Leonardus Selwyn Kangsaputra, Jurnalis · Kamis 22 Juli 2021 13:49 WIB
https: img.okezone.com content 2021 07 22 481 2444329 azitromizin-dan-oseltamivir-tidak-lagi-diberikan-kepada-pasien-covid-19-ini-alasannya-d3OMNWcLLw.jpg Obat (Foto: Middle east medical)

SEJAK pemerintah memutuskan bahwa Azitromisin dan Oseltamivir tidak lagi diberikan kepada pasien Covid-19, kabar miring terus berkembang mengenai dua obat tersebut.

Bahkan ada kabar yang menyebutkan bahwa Oseltamivir adalah obat setan yang berbahaya dan memicu terjadinya interaksi obat seperti yang sedang viral dibicarakan beberapa waktu lalu.

 obat

Menanggapi kabar tersebut, Influencer Kesehatan sekaligus Dokter Relawan Covid-19, dr. Muhamad Fajri Adda’i melalui akun Instagram pribadinya @dr.fajriaddai, Kamis (22/07/2021) menegaskan bahwa saat ini penelitian dan pengetahuan terus berkembang dengan tujuan untuk membuat peradaban manusia menjadi lebih baik.

Azitromizin dan Oseltamivir tidak lagi diberikan kepada pasien Covid-19 bukan karena bahaya interaksi obat. Melainkan karena belum terbukti efektif pada pasien Covid-19 tanpa gejala dan ringan, serta pertimbangan potensi resistensi bakteri dan virus. Meski demikian, masih dapat diberikan pada pasien Covid-19 jika ada kebutuhan dari dokter.
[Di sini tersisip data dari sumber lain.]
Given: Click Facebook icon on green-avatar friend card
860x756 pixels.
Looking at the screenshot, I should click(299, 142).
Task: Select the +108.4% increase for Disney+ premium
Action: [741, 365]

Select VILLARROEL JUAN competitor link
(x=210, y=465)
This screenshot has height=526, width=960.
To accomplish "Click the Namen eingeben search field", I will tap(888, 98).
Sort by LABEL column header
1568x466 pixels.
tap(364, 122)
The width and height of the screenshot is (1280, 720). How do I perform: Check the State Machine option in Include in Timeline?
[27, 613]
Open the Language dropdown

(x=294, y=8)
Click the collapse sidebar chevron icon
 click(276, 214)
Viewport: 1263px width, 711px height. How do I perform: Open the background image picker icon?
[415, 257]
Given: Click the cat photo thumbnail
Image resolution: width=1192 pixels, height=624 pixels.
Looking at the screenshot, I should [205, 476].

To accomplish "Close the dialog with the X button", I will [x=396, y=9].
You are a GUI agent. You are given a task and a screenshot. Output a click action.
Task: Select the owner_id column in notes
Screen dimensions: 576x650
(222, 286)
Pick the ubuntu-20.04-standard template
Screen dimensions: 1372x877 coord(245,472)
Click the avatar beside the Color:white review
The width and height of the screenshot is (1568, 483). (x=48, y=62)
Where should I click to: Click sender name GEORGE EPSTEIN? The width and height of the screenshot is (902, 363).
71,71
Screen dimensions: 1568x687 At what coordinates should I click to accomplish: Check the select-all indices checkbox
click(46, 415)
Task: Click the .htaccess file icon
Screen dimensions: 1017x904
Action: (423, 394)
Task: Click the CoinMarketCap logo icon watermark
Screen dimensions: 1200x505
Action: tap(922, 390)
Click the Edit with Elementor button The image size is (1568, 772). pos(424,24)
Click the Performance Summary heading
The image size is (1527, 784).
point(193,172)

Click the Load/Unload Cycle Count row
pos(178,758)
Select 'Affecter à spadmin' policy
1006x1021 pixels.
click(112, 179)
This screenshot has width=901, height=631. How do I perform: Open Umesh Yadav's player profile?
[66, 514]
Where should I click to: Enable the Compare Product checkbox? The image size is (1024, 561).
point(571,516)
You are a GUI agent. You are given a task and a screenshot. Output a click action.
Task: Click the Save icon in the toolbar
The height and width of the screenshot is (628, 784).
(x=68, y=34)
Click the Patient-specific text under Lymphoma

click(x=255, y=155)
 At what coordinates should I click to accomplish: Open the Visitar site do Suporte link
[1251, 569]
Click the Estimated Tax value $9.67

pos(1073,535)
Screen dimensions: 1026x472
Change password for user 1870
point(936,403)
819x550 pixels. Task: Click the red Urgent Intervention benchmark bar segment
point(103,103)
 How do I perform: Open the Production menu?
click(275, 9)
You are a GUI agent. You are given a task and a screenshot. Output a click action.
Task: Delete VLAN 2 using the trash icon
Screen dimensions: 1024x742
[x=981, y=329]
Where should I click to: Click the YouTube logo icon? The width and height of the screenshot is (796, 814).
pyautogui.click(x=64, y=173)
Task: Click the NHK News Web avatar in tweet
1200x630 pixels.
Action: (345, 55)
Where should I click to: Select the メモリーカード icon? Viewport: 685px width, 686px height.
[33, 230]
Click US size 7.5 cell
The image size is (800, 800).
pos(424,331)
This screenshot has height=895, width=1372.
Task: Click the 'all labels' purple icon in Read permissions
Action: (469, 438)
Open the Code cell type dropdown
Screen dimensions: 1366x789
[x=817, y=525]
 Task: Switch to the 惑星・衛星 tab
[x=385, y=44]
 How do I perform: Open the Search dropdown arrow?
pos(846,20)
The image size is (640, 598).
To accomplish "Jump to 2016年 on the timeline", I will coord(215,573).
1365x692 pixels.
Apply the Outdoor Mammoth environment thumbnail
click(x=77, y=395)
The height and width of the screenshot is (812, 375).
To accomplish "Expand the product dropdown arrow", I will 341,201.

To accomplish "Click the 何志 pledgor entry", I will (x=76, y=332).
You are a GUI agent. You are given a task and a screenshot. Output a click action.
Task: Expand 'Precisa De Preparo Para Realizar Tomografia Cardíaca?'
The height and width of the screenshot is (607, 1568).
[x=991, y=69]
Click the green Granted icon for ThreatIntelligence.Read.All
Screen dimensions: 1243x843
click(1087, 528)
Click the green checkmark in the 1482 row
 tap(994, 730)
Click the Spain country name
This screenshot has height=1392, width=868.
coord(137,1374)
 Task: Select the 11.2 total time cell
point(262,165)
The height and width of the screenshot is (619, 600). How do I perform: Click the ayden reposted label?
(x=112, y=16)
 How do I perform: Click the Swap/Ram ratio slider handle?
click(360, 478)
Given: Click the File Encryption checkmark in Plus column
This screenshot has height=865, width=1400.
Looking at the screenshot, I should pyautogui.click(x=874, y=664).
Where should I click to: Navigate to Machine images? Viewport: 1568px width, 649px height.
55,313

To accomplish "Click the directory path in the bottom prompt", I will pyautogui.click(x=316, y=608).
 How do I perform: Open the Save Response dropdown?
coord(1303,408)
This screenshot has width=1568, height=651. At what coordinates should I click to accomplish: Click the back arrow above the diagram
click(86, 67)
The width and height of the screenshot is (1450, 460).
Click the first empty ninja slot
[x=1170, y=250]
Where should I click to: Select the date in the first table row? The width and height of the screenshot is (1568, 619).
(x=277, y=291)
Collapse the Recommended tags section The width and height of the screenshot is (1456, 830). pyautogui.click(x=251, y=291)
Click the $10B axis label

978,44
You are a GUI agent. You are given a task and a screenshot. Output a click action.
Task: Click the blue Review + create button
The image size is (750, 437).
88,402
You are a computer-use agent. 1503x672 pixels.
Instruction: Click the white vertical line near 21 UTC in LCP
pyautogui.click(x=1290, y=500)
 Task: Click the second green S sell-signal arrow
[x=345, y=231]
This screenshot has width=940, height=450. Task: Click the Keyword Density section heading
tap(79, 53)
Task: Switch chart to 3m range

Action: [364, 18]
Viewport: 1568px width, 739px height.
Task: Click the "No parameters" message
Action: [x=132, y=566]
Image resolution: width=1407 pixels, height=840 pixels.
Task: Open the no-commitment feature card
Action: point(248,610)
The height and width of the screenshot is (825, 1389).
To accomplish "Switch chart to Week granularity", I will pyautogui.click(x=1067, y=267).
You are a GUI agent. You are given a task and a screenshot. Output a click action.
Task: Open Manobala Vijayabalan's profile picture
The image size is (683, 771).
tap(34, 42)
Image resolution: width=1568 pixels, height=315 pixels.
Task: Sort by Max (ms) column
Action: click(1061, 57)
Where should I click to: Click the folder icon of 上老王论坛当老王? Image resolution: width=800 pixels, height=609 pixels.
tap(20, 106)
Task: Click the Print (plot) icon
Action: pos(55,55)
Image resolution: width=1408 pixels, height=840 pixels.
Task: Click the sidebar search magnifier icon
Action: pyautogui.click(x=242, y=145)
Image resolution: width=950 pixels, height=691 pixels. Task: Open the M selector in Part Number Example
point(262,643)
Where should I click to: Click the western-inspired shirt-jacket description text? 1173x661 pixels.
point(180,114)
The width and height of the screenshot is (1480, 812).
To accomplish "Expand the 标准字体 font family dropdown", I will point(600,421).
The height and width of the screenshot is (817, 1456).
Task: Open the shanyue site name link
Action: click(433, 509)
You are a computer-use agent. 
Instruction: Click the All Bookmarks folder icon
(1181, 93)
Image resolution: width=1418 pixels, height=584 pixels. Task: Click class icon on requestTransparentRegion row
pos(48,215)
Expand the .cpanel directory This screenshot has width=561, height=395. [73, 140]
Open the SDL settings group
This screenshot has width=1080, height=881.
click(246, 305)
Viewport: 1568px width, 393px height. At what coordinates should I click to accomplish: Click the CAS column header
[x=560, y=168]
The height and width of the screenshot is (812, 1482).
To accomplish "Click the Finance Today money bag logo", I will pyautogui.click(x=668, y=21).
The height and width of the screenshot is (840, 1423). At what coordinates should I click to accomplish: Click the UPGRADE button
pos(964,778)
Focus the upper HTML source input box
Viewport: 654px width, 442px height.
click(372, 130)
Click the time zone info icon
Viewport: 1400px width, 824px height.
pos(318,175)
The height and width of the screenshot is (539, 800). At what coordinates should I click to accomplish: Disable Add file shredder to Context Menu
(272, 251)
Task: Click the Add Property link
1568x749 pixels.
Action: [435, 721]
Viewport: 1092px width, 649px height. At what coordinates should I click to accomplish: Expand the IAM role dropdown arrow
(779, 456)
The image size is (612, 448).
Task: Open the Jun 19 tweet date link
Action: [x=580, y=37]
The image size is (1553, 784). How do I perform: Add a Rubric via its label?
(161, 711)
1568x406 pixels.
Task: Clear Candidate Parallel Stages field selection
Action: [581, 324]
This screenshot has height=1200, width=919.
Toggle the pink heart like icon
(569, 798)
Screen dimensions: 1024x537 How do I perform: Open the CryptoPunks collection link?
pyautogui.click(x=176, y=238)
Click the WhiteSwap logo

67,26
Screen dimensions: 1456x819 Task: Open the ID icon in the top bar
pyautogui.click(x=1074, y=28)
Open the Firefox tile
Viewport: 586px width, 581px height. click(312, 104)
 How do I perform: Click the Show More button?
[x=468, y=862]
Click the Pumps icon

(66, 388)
“Jangan minum antibiotik dan antivirus apapun sembarangan karena dapat menyebabkan resistensi kedua obat tersebut dan berpotensi mengancam nyawa manusia secara luas bukan hanya personal. Karena bakteri atau virus yang kebal tersebut dapat juga menyebar luas,” terang dr. Fajri.

Dalam publikasi Lancet terbaru pada 9 Juli 2021 dengan impact factor 30,7 menyebut pada pasien Covid-19 dengan derajat ringan hingga sedang yang tidak dirawat di rumah sakit, pemberian Azitromisin tidak menurunkan risiko masuk rumah sakit dan kematian (Tidak terbukti bermanfaat). Publikasi terbaru dari JAMA dengan impact factor 56,3 juga menunjukkan hal yang sama.

“Intinya pemberian Azitromisin 1,2 gram dosis tunggal tidak terbukti mengurangi gejala Covid-19 pada hari ke-14 dan risiko masuk rumah sakit pada ‘setting’ pasien yang tidak dirawat di rumah sakit. Penelitian ini dilakukan sejak Mei 2020 sampai Maret 2021. Penelitian itu rumit dan tidak mudah, jadi tidak perlu cocoklogi karena pernyataan seseorang lalu pedoman terapi suatu negara diubah,” terang dr. Fajri.

Lebih lanjut Azitromisin masih dapat diberikan kepada pasien Covid-19 jika ada indikasi tertentu dan dokter yang akan menentukan. Sebab pengembangan antibiotik itu susah. Karena berpotensi membuat bakteri-bakteri kebal makanya pemakaian antibiotik harus benar-benar selektif. Jadi bukan karena hoax interaksi obat.